50 pages • 1 hour read
“Some people can make themselves cry. I can make myself sick with terror [...] I look at the stars and imagine the universe. Then I draw back to our galaxy, then to our planet—spinning away in all that immensity. Spinning for dear life. And for a moment the utter precariousness, the sheer improbability of it all overwhelms me. What do we have to hold on to?”
Amal’s fears are answered by the process of her storytelling. The question of what we “have to hold on to” suggests the difficulties of finding the meeting-places between people who might otherwise seem remote—whether in time, place, culture, or just in the difficulty of one human trying to connect to another. This image of the planet as both small and precarious sets the stage for an examination of connectedness.
“I am obsessed with Anna Winterbourne’s brown journal. She has become as real to me as Dorothea Brooke.”
Soueif’s interest in the nature of reality is neatly condensed here. Dorothea Brooke, the heroine of George Eliot’s Middlemarch, is of course just as fictional as Anna Winterbourne, and as Amal herself, for that matter. Yet, fictional people and dead people have their own reality, different from the reality of the living.
“I walked to the museum and I went to see the paintings. I cannot pretend to a wholly untroubled mind—nor would it be proper now to have one—but I was able, once more, to take pleasure in the wondrous colors, the tranquility, the contentment with which they are infused. And I wondered, as I had wondered before, is that a world which truly exists?”
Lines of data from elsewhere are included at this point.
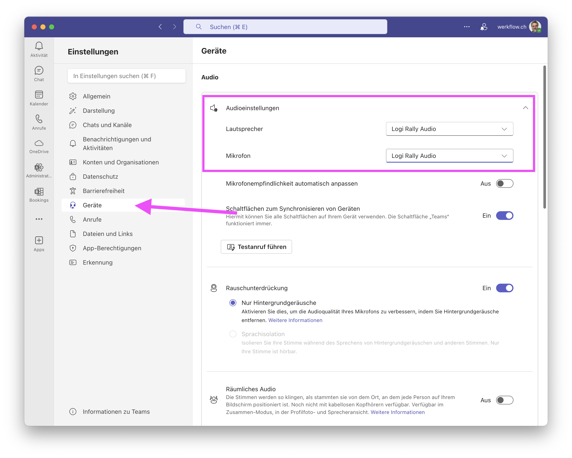
Task: Select Datenschutz in settings menu
Action: click(100, 177)
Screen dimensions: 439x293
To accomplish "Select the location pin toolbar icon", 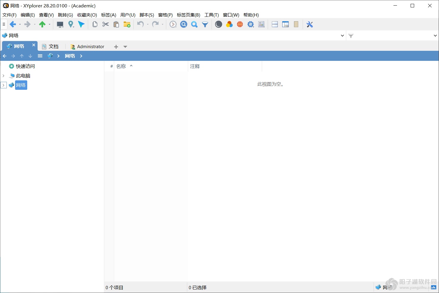I will point(71,24).
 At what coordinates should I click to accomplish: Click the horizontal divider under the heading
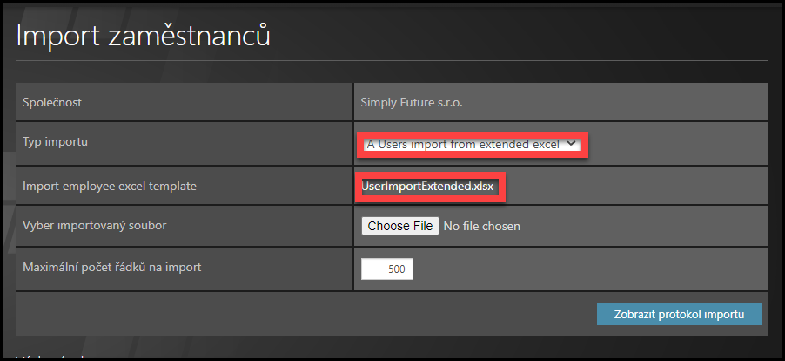click(x=392, y=60)
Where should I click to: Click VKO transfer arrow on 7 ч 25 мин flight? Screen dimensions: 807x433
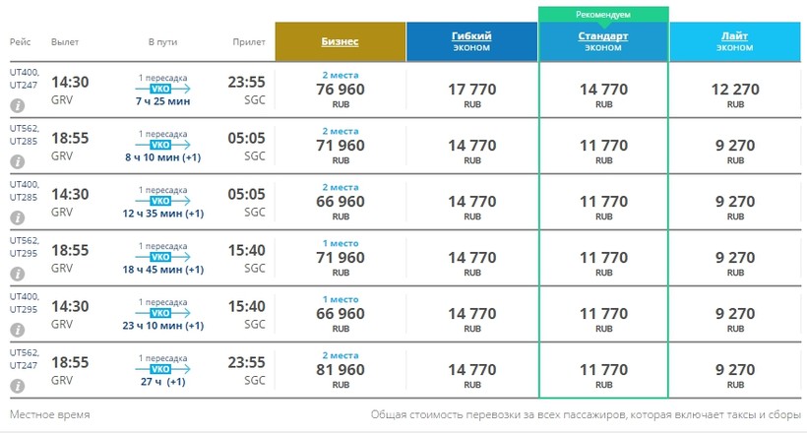[163, 89]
This excerpt from Anna’s journal expands upon the book’s questions about the relationship of art to life. In her period of numbness and depression after her husband’s death, Anna cannot take any pleasure in the things that once made her happy. It is art—music, specifically—that at last allows her to fully feel her grief. However, she cannot feel an unequivocal delight any more in the otherworldliness of art; is its world truly accessible?